Discovered during ad-hoc testing on PR #284. Full context in .claude/notes/2026-05-20-signup-flow-adhoc-findings.md — Findings 1, 2, 13.

Finding 1 — Email enumeration via /signup/check-email

POST /signup/check-email returns distinguishable responses based on whether the email belongs to an existing member:

Email state	Response
Existing member	HTTP 302 → /login (body 199 bytes)
Not a member	HTTP 200 rendering signup_form.html (body ~24 KB)
Empty	HTTP 200 rendering signup_email.html + error flash

Unauthenticated attacker can iterate emails to identify PS1 members. No CAPTCHA, no rate limit.

Finding 2 — Username enumeration via /api/check-username

GET /api/check-username?username=... returns {"is_taken": true|false} with no authentication required (works without cookies). Same enumeration risk, AJAX-friendly. No Origin check.

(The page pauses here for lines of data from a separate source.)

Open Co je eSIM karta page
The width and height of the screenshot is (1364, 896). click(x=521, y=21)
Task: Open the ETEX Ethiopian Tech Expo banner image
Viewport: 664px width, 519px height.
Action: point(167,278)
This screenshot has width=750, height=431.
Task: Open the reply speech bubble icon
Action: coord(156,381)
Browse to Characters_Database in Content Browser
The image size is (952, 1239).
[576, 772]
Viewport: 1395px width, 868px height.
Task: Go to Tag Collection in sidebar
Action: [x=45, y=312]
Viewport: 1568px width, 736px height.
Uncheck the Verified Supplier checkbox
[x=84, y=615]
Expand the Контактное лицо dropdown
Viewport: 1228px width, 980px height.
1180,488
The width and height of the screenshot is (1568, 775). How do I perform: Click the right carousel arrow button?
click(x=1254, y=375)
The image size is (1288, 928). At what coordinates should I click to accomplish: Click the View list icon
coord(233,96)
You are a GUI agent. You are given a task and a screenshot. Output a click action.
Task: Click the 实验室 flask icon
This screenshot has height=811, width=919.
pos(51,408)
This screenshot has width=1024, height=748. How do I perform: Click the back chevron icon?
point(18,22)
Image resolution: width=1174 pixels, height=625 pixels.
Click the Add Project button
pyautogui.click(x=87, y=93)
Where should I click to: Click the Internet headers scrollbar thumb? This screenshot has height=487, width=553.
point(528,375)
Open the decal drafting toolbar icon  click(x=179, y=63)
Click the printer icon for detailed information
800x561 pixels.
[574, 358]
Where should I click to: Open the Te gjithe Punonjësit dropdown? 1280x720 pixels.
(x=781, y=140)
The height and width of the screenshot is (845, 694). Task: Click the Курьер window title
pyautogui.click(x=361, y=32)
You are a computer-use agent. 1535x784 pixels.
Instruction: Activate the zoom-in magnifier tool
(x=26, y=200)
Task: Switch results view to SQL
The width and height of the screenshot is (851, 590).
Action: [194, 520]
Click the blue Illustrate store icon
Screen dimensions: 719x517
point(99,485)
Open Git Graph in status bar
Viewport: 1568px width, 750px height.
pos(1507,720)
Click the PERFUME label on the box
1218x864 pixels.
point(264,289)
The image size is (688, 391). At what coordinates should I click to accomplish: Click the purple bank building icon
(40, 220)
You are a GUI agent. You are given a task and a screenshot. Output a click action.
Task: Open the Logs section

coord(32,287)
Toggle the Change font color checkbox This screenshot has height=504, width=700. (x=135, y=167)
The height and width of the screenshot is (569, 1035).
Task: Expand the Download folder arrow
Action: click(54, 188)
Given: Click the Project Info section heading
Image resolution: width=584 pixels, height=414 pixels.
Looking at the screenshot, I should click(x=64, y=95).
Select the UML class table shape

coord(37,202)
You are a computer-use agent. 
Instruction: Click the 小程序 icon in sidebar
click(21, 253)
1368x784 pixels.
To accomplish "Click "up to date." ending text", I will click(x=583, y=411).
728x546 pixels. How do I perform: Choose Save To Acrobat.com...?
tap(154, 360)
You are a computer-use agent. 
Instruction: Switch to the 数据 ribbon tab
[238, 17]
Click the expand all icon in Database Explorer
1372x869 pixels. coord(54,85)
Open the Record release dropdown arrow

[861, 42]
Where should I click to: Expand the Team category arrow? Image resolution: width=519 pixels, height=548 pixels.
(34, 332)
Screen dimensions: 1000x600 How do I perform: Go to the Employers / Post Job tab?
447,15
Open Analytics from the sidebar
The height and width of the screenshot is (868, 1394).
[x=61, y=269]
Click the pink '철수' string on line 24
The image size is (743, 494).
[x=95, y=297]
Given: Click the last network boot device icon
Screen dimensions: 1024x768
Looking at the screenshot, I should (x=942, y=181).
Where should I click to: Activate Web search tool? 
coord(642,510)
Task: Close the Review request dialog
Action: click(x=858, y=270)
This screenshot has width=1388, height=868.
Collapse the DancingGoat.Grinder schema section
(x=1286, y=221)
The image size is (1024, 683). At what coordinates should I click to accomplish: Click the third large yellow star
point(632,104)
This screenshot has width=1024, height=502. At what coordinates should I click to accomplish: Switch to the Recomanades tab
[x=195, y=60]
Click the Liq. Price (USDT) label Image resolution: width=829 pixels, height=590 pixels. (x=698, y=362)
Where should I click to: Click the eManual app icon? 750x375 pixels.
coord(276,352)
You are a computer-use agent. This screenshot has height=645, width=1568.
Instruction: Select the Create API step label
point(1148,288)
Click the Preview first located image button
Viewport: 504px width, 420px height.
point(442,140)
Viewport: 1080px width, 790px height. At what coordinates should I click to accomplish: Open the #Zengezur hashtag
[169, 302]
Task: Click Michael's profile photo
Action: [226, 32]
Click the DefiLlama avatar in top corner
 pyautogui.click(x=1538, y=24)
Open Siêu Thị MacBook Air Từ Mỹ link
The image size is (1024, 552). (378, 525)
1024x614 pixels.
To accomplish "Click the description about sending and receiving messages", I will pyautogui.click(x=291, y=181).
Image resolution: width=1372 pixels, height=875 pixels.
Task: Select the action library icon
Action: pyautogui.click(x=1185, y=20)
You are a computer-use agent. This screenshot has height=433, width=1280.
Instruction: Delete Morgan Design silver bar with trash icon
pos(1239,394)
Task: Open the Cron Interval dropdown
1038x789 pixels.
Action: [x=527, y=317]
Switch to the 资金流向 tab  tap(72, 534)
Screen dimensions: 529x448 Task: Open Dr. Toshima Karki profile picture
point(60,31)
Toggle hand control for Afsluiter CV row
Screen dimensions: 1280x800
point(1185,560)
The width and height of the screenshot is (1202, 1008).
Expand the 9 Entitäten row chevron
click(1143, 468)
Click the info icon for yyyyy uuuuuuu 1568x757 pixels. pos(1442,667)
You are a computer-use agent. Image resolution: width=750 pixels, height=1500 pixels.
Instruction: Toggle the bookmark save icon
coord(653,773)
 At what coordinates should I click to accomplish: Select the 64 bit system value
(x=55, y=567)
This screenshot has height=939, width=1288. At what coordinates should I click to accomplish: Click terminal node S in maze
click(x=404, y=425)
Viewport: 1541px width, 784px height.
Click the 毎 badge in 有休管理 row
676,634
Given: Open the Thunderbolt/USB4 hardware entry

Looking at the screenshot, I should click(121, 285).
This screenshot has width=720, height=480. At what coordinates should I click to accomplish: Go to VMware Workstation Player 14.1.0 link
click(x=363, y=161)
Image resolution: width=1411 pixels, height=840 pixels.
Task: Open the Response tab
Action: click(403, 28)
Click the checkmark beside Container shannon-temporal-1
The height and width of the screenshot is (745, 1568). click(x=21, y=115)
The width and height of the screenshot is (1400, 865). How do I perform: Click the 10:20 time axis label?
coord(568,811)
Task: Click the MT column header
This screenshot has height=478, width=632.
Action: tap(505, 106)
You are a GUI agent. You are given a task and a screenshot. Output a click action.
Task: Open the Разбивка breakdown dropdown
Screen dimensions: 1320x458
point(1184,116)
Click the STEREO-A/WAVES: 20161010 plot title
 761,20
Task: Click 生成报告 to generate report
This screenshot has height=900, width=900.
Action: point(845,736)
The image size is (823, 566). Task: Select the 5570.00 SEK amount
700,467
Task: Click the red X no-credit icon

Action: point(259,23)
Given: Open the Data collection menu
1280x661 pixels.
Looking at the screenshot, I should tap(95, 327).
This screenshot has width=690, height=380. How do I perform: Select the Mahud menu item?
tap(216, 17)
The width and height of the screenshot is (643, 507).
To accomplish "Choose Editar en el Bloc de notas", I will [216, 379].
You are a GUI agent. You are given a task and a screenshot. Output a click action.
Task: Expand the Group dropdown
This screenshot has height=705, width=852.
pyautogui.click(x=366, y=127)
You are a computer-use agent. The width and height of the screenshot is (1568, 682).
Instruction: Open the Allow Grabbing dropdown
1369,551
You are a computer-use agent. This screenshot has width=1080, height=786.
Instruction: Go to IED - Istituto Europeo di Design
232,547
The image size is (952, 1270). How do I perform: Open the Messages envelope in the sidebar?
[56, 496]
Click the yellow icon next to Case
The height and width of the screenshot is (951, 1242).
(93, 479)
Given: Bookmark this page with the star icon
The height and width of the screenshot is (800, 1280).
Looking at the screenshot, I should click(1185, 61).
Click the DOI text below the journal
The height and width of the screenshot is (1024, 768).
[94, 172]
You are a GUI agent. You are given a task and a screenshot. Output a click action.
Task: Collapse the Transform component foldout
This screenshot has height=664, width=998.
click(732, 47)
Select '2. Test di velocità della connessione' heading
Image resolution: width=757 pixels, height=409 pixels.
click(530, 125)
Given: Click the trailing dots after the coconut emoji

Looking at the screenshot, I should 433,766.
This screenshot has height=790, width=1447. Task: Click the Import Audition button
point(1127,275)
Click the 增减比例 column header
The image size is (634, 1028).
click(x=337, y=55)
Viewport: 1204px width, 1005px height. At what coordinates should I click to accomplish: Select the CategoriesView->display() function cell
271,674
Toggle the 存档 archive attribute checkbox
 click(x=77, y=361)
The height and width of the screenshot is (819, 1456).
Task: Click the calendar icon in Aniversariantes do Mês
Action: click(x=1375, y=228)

Finding 13 — No rate limiting on any signup-flow endpoint

Across all ad-hoc tests, no 429s, no captchas, no IP-based throttling. nginx config has no limit_req. Easy abuse vector: scripted enumeration, mass-creation of pending rows, etc.

Suggested approach

Two paths, possibly both:

1. Rate-limit signup endpoints at the nginx layer (limit_req) or via Flask-Limiter at the portal. Per-IP, per-endpoint.
2. Unify response shapes to eliminate the distinguisher: always render signup_form.html from /signup/check-email and defer the "already exists" check to /signup/submit. For /api/check-username, either gate behind a session cookie + CSRF, or rate-limit aggressively.

Context: #283, PR #284